In the last decade, a whole generation of vaccines have been designed to stimulate a virus-specific immune response aimed to mimic immunity induced by natural infection with EIV, to provide a long lasting protection involving both humoral and cellular immune responses, and therefore to minimise the effect of a strain mismatch.
1.3. Immuno-stimulating complex (category 3): Current subunit vaccines against EIV contain purified HA and NA proteins. The main types of vaccines are:
- Immune-stimulating complexes (ISCOM)-based vaccines. ISCOM particles are spontaneously formed cage-like structures resulting from the combination of antigens with cholesterol, phospholipids and Quillaja saponins.
- ISCOMATRIX vaccine, identical to the ISCOM vaccine except the antigen is not bound within the cage structure of the ISCOM.
1.4. DNA vaccine (category 4): Administration of plasmids DNA could results in expression of the encoded antigen gene in situ. DNA vaccination was shown to stimulate a protective influenza-specific immune response in horses, which was not based on the antibody response only, when compared with conventional inactivated virus vaccines. However, studies have shown some variability in the level of protection from clinical signs of disease and the prevention of virus shedding achieved. Furthermore, the method of administration of DNA vaccines (multiple sites of inoculation and multiple injections for each immunisation) is obviously impractical for veterinary practice.
2. Live vaccines:
A live vaccine is defined as a vaccinal preparation containing live organisms. These organisms can be an attenuated or a modified form of the pathogen itself, or a heterologous organism used as a carrier or vector of the pathogen antigens (live recombinant vector vaccines).
2.1. Live-attenuated virus vaccine (category 5): Immunisation with a live attenuated virus closely mimics natural infection.
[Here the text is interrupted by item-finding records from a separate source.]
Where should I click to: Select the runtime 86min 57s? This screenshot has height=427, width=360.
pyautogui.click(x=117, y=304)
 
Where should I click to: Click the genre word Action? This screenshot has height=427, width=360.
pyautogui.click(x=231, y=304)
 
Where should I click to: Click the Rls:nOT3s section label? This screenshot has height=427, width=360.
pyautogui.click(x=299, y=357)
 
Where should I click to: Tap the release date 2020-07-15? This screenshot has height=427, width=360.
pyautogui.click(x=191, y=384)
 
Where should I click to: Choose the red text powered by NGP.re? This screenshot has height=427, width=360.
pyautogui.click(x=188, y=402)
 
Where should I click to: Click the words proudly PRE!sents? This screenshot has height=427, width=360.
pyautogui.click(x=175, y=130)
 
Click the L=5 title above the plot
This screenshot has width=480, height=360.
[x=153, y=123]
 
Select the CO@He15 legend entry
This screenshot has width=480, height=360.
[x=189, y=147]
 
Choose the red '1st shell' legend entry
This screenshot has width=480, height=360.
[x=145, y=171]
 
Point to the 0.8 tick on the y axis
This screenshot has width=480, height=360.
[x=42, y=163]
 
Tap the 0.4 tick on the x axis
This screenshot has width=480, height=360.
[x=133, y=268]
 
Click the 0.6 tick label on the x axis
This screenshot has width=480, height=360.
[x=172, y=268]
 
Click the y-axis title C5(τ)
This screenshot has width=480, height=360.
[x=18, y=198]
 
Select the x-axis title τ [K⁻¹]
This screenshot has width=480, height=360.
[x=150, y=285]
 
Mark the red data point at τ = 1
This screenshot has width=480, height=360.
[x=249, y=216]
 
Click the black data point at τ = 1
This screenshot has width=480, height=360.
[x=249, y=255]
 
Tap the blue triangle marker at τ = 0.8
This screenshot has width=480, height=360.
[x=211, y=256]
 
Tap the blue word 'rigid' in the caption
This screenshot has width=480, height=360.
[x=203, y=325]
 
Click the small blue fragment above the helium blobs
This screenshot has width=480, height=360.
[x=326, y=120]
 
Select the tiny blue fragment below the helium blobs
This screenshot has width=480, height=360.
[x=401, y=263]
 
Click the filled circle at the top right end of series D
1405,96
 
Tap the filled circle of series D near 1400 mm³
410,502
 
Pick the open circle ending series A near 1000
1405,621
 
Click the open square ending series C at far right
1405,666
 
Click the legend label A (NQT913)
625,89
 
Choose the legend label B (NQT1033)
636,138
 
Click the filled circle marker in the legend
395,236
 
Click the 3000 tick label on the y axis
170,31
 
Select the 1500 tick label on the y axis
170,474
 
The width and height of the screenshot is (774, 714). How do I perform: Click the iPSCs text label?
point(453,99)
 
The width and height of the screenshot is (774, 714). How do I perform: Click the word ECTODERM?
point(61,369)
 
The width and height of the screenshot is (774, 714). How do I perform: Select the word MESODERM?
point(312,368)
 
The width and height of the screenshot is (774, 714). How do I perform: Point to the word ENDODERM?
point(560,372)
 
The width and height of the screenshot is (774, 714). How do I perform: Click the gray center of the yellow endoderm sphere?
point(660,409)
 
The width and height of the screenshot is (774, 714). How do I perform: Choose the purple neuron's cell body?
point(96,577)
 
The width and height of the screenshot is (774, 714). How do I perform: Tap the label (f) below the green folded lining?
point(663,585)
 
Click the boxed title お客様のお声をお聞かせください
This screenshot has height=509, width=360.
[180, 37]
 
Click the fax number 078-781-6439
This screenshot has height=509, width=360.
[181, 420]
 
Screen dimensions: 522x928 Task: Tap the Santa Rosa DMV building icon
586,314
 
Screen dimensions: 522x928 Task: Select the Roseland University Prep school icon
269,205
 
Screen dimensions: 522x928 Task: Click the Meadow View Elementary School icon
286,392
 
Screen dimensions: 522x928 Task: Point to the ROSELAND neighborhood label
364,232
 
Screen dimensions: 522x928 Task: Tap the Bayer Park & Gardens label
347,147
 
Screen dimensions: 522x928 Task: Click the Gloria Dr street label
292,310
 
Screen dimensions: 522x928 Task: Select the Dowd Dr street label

Antigens are presented to the immune system via both exogenous and endogenous antigen presentation pathways, and vaccines are therefore expected to stimulate an immune response similar to those induced by infection. The live-attenuated virus vaccine against EIV contains a temperature-sensitive (Ts) influenza virus that multiplies efficiently in the cooler environment of the upper respiratory tract where immune responses are induced but does not replicate in the warmer environment of the lower respiratory tract in horses, therefore, avoiding clinical sign of disease.
2.2. Canarypox-based vaccine (category 6): Live recombinant vector vaccines are constructed by inserting selected genes from the pathogen of interest into live, infectious, but non-disease-causing viruses, which may have been genetically modified. With virus-based vector vaccines, viral antigens are expressed and synthesised de novo within the infected cell. Thus, because they are presented via MHC class I (endogenous) and class II (exogenous) antigen-processing routes, the selected viral antigens will stimulate both humoral and cellular immune responses.